NFU joins state farm, faith and rural organizations in support of health care reform
On Dec. 10, National Farmers Union, rural residents, and doctors joined with Nebraska farm, faith and rural organizations on a tele-conference asking Congress to pass health care reform. An emphasis was placed on the acute problems farmers and rural Americans face in accessing affordable, quality health insurance. Increasing prices for premiums and a lack of competition in the health insurance market is threatening many farmers' and ranchers' livelihoods as they face medical bankruptcies or are forced to seek other work to gain insurance.
"Farmers often have to purchase insurance for themselves and their families in the individual market where premiums are higher and they are subjected to the possibility of being dropped from coverage or face pre-existing condition exclusion," said Roger Johnson, National Farmers Union President. "Farmers also tend to be older and are more likely to suffer from chronic health conditions, and private insurers consider them to be in a high risk profession, leading to higher health care costs."
The Senate bill offers significant help in addressing the issues faced by rural communities. Provisions included in the bill aim to control health care costs for the self-employed farmers, ranchers and small businesses that dominate rural economies.
"The result in Nebraska is that family farms and the rural way of life are under threat as premiums skyrocket and more farmers face medical bankruptcies or are forced out of their family business to seek employment that offers health benefits," said John Hansen, President of the Nebraska Farmers Union.
In addition, the bill includes investments in the health care workforce and incentives for primary care physicians to serve rural areas, prevents insurance companies from discriminating based on pre-existing conditions, gender or health status, reforms the Medicare reimbursement system to provide better quality care for seniors, expands tele-medicine services for rural access to specialized care, and expands drug discount programs so rural health facilities can access medicine at lower costs. Individual, small-group, and geographic rating reforms will make coverage better and policies cheaper for farmers, their families and their employees.
Dr. Merlin Friesen, a Nebraska Farmers Union member and an ER physician from Filley added, "When I treat patients in the emergency room who do not have health insurance coverage, those costs are passed along to those of us with health insurance in the form of higher premiums. Many patients put off seeing a doctor altogether and suffer from preventable or manageable diseases, forcing them to eventually seek emergency medical care, driving up health care costs for both customers and providers. This bill will meaningfully reduce the number of uninsured and provide subsidies to make coverage more affordable with a focus on prevention and primary care."
Keith Dittrich with the American Corn Growers Association said, "The Senate bill offers significant help in addressing the issues faced by rural communities. Provisions included in the bill aim to control health care costs for the self-employed farmers, ranchers and small businesses that dominate rural economies and will make our agriculture more competitive."
Connie Benjamin, Executive Director of Nebraska AARP, said, "Older Americans need and deserve quality affordable coverage. This Senate bill strengthens Medicare--the backbone of our health care system for our older citizens."

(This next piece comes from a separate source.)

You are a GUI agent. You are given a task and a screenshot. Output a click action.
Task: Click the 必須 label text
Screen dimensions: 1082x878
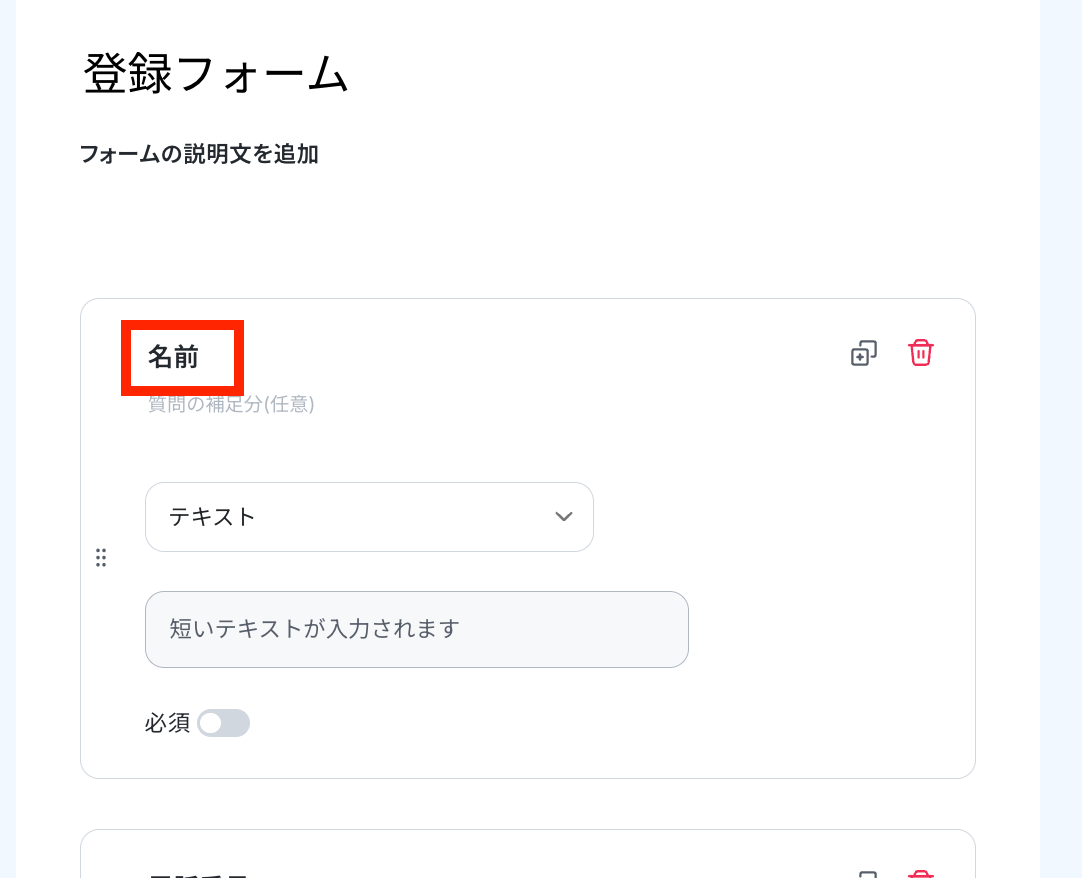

"Too many farmers face the possibility of losing their farms if they get sick," said Jim Knopik, a farmer from Belgrade. "With health care reform, the exchange and consumer protections will ensure comprehensive and affordable policies. Families could save $1,100 a year on premiums and pay less in out-of-pocket costs."
Rhea Landholm, who works for a newspaper in Creighton, said, "The cost of premiums for small business is too high and going higher. My publisher can't afford coverage. I have to buy it on my own, and it's very expensive and not very good. An exchange will allow small businesses to shop around and the small business tax credits in this bill will make coverage more affordable."
Dr. Amanda Renshaw McKinney has a rural Beatrice, Nebraska OB/GYN practice that serves many uninsured or underinsured Nebraskans. Her everyday experiences with the rural health care delivery system highlight the need for reform. "Too many of my patients can't afford insurance. Recently a patient of age 60 was diagnosed with cancer and is without insurance and waiting for Medicare. How is she going to afford treatment? "Dr. McKinney asked.
Reverend Chuck Bentjen, Justice and Advocacy Ministries Director, ELCA Nebraska, said, "Rural folks have always looked after each other. Taking care of the sick is a moral imperative. Right now, our health care system creates untoward suffering in our communities. We can only do so much. We need a health care system that works for all Americans."
NFU has long called for a comprehensive, meaningful health care reform bill that provides universal, affordable and accessible coverage for all Americans, regardless of health status, employment or financial situation.